DAVOS, SWITZERLAND — Treasury Secretary Steven Mnuchin dismissed Greta Thunberg’s call for private and public sector divestment from fossil fuel companies, telling Yahoo Finance at a press briefing: “After she goes and studies economics in college she can come back and explain that to us.”

Mnuchin also joked about 17-year-old climate activist: “Who is that? Is she the chief economist?” 

Thunberg responded on Twitter, stating: "It doesn't take a college degree in economics to realise that our remaining 1,5° carbon budget and ongoing fossil fuel subsidies and investments don't add up."

President Trump and Thunberg have made alternating climate-related remarks at this week’s World Economic Forum, appearing to refer to the other indirectly. In a speech on Tuesday, Trump criticized “prophets of doom and their predictions of apocalypse” while also committing the U.S. to joining the World Economic Forum’s One Trillion Trees initiative, which aims to plant or conserve one trillion trees.

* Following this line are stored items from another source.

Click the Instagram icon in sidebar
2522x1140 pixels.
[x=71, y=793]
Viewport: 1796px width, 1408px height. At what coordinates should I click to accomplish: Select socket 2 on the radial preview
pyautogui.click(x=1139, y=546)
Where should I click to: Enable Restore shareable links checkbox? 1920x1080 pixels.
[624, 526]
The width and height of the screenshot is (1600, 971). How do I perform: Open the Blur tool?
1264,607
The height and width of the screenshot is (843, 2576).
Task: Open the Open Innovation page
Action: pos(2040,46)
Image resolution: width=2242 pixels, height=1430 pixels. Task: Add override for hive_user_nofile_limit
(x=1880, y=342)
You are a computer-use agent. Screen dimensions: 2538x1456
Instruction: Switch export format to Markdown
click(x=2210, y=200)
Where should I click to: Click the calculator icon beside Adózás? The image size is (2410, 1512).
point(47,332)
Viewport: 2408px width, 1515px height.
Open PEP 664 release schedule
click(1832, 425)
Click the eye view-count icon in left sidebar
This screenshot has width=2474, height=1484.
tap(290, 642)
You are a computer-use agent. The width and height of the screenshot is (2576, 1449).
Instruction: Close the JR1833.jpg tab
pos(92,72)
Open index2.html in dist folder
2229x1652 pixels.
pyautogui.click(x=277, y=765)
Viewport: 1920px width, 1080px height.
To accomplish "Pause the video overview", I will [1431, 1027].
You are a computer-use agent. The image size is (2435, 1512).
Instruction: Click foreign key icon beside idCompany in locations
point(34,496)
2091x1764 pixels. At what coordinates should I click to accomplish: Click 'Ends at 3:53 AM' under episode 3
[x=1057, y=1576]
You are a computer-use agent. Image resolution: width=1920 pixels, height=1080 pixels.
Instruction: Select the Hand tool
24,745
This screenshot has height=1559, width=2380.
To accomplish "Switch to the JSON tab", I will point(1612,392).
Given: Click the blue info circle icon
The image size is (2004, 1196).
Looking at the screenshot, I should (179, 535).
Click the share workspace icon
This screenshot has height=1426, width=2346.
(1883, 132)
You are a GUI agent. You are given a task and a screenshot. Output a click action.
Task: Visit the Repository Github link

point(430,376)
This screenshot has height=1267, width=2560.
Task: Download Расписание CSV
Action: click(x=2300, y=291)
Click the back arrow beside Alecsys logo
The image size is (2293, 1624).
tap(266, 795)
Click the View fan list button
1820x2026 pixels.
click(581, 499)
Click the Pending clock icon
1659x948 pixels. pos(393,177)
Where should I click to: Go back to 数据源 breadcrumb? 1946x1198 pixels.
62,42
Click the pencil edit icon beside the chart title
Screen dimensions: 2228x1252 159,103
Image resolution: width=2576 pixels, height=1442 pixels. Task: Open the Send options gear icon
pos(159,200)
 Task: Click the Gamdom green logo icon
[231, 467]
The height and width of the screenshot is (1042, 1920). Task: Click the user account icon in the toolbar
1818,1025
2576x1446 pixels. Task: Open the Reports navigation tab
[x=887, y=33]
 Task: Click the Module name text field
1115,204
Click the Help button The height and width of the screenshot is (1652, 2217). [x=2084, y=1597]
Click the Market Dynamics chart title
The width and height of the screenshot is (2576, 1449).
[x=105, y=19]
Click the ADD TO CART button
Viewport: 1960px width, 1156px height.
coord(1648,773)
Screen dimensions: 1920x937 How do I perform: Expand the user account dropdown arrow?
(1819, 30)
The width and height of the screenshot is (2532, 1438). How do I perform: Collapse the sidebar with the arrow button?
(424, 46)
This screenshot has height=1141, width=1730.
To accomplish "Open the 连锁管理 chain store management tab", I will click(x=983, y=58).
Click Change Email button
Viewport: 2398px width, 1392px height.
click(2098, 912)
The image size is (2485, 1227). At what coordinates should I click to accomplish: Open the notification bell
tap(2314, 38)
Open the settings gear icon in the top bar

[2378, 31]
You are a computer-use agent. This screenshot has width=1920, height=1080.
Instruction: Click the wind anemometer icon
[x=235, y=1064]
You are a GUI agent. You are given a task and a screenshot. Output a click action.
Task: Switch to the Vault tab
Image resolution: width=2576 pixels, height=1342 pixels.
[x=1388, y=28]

An hour later, in the same building, Thunberg said that planting a trillion trees was “not enough” to address climate change.

Swedish environmental activist Greta Thunberg attends the World Economic Forum in Davos, Switzerland, Tuesday, Jan. 21, 2020. The 50th annual meeting of the forum will take place in Davos from Jan. 21 until Jan. 24, 2020. (AP Photo/Michael Probst)

Mnuchin noted that the Trump administration did have concerns about the environment, but had other plans for it.

“I think that there’s a real misinterpretation of the US policy,” he said. “Let me be very clear. President Trump absolutely believes in clean air and clean water and having a clean environment.”

“What the president objects to is the Paris agreement,” Mnuchin added. “The reason why the president objected to the Paris agreement was he thought it was an unfair agreement to the US. This is nothing against China and India but the real environmental issues right now are in both those countries. If you look at the US and what we’ve done relative to rest of world US thought it was an unfair agreement.”

Climate is now a “hot topic because of young people pushing” but “nothing has been done [because] global emissions of carbon have not been reduced,” Thunberg said in remarks on Tuesday.

“That is of course what we’re trying to achieve,” Thunberg said. “Without treating this as a real crisis, we can’t solve it.”

She called on the global community to dramatically reduce carbon emissions over the next decade, but added that such an effort must include an awareness of “equity,” which addresses the disproportionate carbon emissions released in affluent countries. 

“Richer countries need to get down to zero degrees much faster,” Thunberg said.